La piedad se define frecuentemente como ser
semejante a Dios. Por otra parte, la mundanalidad suele entenderse como ser
como el mundo. Aunque estas definiciones describen un entendimiento general, no
son realmente precisas. W. E. Vine, define la piedad de la siguiente
manera, “de eu, bien, y sebomai, ser devoto, denota aquella piedad que,
caracterizada por una actitud en pos de Dios, hace aquello que le es agradable
a él”. Entonces, la piedad es una disposición hacia Dios, una tendencia del
corazón que procura agradar a Dios, una inclinación de la voluntad para
complacer a Dios en lugar de buscar complacer al mundo impío. Debido a que la piedad es una actitud hacia
Dios, esta actitud modificará la conducta en cuanto sea necesario para
complacer a Dios, por ejemplo, “Asimismo, que las mujeres se vistan con ropa
decorosa, con pudor y modestia, no con peinado ostentoso, no con oro, o perlas,
o vestidos costosos; sino con buenas obras, como corresponde a las mujeres
que profesan la piedad” (1 Tim. 2:9,10). La consecuencia del esfuerzo de los piadosos será
un comportamiento semejante al de Dios, “Sed, pues, imitadores de Dios como
hijos amados” (Ef. 5:1). Por el contrario, la impiedad, o mundanalidad,
dará como resultado un comportamiento opuesto al carácter de Dios. El punto es
que la piedad y la impiedad son más que conducta y acciones, la piedad y la
mundanalidad son disposiciones del corazón. David escribió, “Guarda mi alma, porque soy
piadoso; salva tú, oh Dios mío, a tu siervo que en ti confía” (Sal. 86:2).

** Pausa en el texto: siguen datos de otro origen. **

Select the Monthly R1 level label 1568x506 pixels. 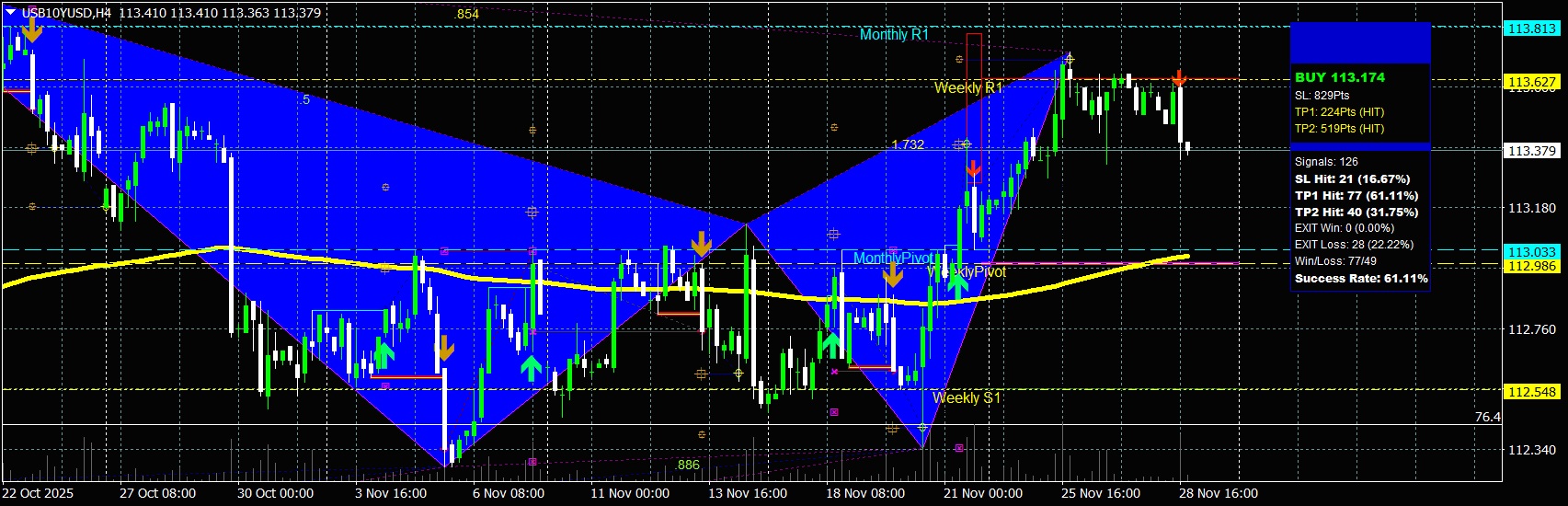point(893,35)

Según aprendemos aquí, la piedad se demuestra en la confianza en Dios, la
preocupación por las cosas de Dios, y la disposición a servirle. La Biblia nos da varias razones para rechazar
la mundanalidad. Amar y servir al mundo, mientras procuramos amar y servir a Dios,
es un imposible. Nadie puede servir a dos señores (cf. 1 Jn. 2:15; Mat. 6:24).
El mundo y sus pasiones van pasando (1 Jn. 2:17). El desafío constante para el pueblo de Dios es vivir
en el mundo, sin ser del mundo (cf. Jn. 17:14-16), mientras mantiene, e incluso
crece, en su disposición piadosa por complacer a Dios (cf. 2 Ped. 1:6).